▸ Source records
_ _ _ _ _ _ _

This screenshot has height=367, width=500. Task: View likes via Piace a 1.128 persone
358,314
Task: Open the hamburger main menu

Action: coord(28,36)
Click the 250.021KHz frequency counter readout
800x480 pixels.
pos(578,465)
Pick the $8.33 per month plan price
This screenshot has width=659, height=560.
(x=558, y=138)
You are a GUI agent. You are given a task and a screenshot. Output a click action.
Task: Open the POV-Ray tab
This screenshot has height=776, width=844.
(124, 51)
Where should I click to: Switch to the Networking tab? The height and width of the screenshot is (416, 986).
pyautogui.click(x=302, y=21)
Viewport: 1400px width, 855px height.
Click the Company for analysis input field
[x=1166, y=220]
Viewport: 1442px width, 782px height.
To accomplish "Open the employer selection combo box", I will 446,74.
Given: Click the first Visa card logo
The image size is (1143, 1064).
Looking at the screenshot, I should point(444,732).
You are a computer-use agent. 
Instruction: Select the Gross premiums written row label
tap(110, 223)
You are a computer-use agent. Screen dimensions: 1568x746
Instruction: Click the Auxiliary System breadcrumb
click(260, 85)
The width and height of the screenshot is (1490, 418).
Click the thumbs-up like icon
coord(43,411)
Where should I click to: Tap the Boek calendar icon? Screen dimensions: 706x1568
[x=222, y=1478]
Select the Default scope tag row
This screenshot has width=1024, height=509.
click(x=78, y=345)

_ _ _ _ _ _ _

▸ Directive
Arrange every line of the records above as a numbered list, omitting the blank lines.

▸ Worked answer
1. This screenshot has height=367, width=500. Task: View likes via Piace a 1.128 persone
2. 358,314
3. Task: Open the hamburger main menu
4. Action: coord(28,36)
5. Click the 250.021KHz frequency counter readout
6. 800x480 pixels.
7. pos(578,465)
8. Pick the $8.33 per month plan price
9. This screenshot has width=659, height=560.
10. (x=558, y=138)
11. You are a GUI agent. You are given a task and a screenshot. Output a click action.
12. Task: Open the POV-Ray tab
13. This screenshot has height=776, width=844.
14. (124, 51)
15. Where should I click to: Switch to the Networking tab? The height and width of the screenshot is (416, 986).
16. pyautogui.click(x=302, y=21)
17. Viewport: 1400px width, 855px height.
18. Click the Company for analysis input field
19. [x=1166, y=220]
20. Viewport: 1442px width, 782px height.
21. To accomplish "Open the employer selection combo box", I will 446,74.
22. Given: Click the first Visa card logo
23. The image size is (1143, 1064).
24. Looking at the screenshot, I should point(444,732).
25. You are a computer-use agent. 
26. Instruction: Select the Gross premiums written row label
27. tap(110, 223)
28. You are a computer-use agent. Screen dimensions: 1568x746
29. Instruction: Click the Auxiliary System breadcrumb
30. click(260, 85)
31. The width and height of the screenshot is (1490, 418).
32. Click the thumbs-up like icon
33. coord(43,411)
34. Where should I click to: Tap the Boek calendar icon? Screen dimensions: 706x1568
35. [x=222, y=1478]
36. Select the Default scope tag row
37. This screenshot has width=1024, height=509.
38. click(x=78, y=345)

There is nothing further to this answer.